__Stored records__:
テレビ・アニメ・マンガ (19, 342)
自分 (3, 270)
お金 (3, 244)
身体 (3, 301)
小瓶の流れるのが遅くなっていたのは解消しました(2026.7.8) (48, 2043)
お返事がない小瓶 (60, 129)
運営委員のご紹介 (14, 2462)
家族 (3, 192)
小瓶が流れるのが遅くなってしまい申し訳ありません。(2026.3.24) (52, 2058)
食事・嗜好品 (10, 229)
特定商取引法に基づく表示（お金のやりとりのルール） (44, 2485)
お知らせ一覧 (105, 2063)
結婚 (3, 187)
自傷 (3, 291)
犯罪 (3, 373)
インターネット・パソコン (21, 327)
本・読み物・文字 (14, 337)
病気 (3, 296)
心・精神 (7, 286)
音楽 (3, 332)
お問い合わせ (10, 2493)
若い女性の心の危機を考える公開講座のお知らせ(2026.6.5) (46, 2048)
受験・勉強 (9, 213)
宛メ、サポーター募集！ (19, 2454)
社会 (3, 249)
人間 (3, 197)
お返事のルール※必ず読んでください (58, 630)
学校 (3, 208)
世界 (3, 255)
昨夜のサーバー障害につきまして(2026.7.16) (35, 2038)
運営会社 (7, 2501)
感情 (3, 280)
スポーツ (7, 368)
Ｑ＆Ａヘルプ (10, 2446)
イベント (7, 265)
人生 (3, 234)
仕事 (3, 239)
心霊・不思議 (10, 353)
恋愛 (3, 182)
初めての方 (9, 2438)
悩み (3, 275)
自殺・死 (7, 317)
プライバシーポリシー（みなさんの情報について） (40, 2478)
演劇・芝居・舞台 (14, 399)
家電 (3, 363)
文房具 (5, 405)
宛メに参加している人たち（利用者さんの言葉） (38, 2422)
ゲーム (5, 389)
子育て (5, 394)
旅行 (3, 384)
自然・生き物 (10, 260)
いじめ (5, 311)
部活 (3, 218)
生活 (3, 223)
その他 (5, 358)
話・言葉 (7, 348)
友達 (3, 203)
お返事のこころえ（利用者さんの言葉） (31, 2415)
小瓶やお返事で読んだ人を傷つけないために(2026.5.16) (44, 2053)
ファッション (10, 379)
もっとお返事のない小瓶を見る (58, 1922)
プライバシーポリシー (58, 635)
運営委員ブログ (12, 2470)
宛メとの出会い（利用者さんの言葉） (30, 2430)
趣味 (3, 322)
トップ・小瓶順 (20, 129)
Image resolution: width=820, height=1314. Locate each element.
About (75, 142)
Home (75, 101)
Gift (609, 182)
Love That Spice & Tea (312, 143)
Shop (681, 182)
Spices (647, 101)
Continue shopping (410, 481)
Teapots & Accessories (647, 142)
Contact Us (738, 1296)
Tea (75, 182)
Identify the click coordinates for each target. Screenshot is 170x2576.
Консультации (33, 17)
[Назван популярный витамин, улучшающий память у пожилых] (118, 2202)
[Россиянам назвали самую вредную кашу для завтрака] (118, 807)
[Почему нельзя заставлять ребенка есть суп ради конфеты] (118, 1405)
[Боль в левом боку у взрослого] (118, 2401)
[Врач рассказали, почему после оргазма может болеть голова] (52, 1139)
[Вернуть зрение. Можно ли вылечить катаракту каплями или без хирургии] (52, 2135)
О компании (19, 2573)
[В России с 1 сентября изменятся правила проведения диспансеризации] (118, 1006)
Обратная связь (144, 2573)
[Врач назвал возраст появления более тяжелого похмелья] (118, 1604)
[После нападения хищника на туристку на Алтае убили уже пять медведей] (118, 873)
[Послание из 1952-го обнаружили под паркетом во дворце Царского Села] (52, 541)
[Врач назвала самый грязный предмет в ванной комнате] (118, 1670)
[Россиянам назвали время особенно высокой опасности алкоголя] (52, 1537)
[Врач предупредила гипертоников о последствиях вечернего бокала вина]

__Exercise objective__:
Rewrite all the rows above, replacing "Врач" with "Доктор" and leaving everything else unchanged.

__Solution for this task__:
テレビ・アニメ・マンガ (19, 342)
自分 (3, 270)
お金 (3, 244)
身体 (3, 301)
小瓶の流れるのが遅くなっていたのは解消しました(2026.7.8) (48, 2043)
お返事がない小瓶 (60, 129)
運営委員のご紹介 (14, 2462)
家族 (3, 192)
小瓶が流れるのが遅くなってしまい申し訳ありません。(2026.3.24) (52, 2058)
食事・嗜好品 (10, 229)
特定商取引法に基づく表示（お金のやりとりのルール） (44, 2485)
お知らせ一覧 (105, 2063)
結婚 (3, 187)
自傷 (3, 291)
犯罪 (3, 373)
インターネット・パソコン (21, 327)
本・読み物・文字 (14, 337)
病気 (3, 296)
心・精神 (7, 286)
音楽 (3, 332)
お問い合わせ (10, 2493)
若い女性の心の危機を考える公開講座のお知らせ(2026.6.5) (46, 2048)
受験・勉強 (9, 213)
宛メ、サポーター募集！ (19, 2454)
社会 (3, 249)
人間 (3, 197)
お返事のルール※必ず読んでください (58, 630)
学校 (3, 208)
世界 (3, 255)
昨夜のサーバー障害につきまして(2026.7.16) (35, 2038)
運営会社 (7, 2501)
感情 (3, 280)
スポーツ (7, 368)
Ｑ＆Ａヘルプ (10, 2446)
イベント (7, 265)
人生 (3, 234)
仕事 (3, 239)
心霊・不思議 (10, 353)
恋愛 (3, 182)
初めての方 (9, 2438)
悩み (3, 275)
自殺・死 (7, 317)
プライバシーポリシー（みなさんの情報について） (40, 2478)
演劇・芝居・舞台 (14, 399)
家電 (3, 363)
文房具 (5, 405)
宛メに参加している人たち（利用者さんの言葉） (38, 2422)
ゲーム (5, 389)
子育て (5, 394)
旅行 (3, 384)
自然・生き物 (10, 260)
いじめ (5, 311)
部活 (3, 218)
生活 (3, 223)
その他 (5, 358)
話・言葉 (7, 348)
友達 (3, 203)
お返事のこころえ（利用者さんの言葉） (31, 2415)
小瓶やお返事で読んだ人を傷つけないために(2026.5.16) (44, 2053)
ファッション (10, 379)
もっとお返事のない小瓶を見る (58, 1922)
プライバシーポリシー (58, 635)
運営委員ブログ (12, 2470)
宛メとの出会い（利用者さんの言葉） (30, 2430)
趣味 (3, 322)
トップ・小瓶順 (20, 129)
Image resolution: width=820, height=1314. Locate each element.
About (75, 142)
Home (75, 101)
Gift (609, 182)
Love That Spice & Tea (312, 143)
Shop (681, 182)
Spices (647, 101)
Continue shopping (410, 481)
Teapots & Accessories (647, 142)
Contact Us (738, 1296)
Tea (75, 182)
Identify the click coordinates for each target. Screenshot is 170x2576.
Консультации (33, 17)
[Назван популярный витамин, улучшающий память у пожилых] (118, 2202)
[Россиянам назвали самую вредную кашу для завтрака] (118, 807)
[Почему нельзя заставлять ребенка есть суп ради конфеты] (118, 1405)
[Боль в левом боку у взрослого] (118, 2401)
[Доктор рассказали, почему после оргазма может болеть голова] (52, 1139)
[Вернуть зрение. Можно ли вылечить катаракту каплями или без хирургии] (52, 2135)
О компании (19, 2573)
[В России с 1 сентября изменятся правила проведения диспансеризации] (118, 1006)
Обратная связь (144, 2573)
[Доктор назвал возраст появления более тяжелого похмелья] (118, 1604)
[После нападения хищника на туристку на Алтае убили уже пять медведей] (118, 873)
[Послание из 1952-го обнаружили под паркетом во дворце Царского Села] (52, 541)
[Доктор назвала самый грязный предмет в ванной комнате] (118, 1670)
[Россиянам назвали время особенно высокой опасности алкоголя] (52, 1537)
[Доктор предупредила гипертоников о последствиях вечернего бокала вина]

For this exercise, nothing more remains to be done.